* [To do] Find out how many lines in the records have the string "will" in them, and state only that number.

* [Input records]
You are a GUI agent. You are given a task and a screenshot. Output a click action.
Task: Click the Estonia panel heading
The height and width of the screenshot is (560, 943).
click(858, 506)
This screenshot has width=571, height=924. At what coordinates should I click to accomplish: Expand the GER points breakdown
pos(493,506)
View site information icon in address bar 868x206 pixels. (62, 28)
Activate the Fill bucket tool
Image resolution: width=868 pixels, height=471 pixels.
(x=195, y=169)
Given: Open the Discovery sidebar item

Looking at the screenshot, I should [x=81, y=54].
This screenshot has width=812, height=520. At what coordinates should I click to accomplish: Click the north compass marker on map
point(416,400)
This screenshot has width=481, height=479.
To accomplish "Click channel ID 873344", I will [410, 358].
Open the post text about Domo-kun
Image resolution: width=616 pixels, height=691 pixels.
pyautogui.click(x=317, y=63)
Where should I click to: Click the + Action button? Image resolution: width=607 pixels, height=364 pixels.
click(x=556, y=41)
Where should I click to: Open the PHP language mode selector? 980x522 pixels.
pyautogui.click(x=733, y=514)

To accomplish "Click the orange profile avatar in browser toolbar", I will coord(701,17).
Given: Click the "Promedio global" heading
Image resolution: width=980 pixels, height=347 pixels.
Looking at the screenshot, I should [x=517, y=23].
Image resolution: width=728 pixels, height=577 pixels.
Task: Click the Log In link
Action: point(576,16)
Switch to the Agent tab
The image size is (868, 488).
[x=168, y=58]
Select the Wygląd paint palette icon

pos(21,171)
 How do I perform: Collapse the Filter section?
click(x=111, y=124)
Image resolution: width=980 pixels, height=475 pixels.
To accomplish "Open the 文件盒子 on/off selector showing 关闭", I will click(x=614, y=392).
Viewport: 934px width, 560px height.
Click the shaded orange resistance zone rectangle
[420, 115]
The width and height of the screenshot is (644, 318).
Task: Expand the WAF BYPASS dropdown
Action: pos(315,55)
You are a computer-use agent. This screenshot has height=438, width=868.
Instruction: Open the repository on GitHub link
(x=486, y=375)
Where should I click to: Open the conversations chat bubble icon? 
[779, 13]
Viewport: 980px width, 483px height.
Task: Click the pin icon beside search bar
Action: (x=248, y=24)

* [Answer area] 3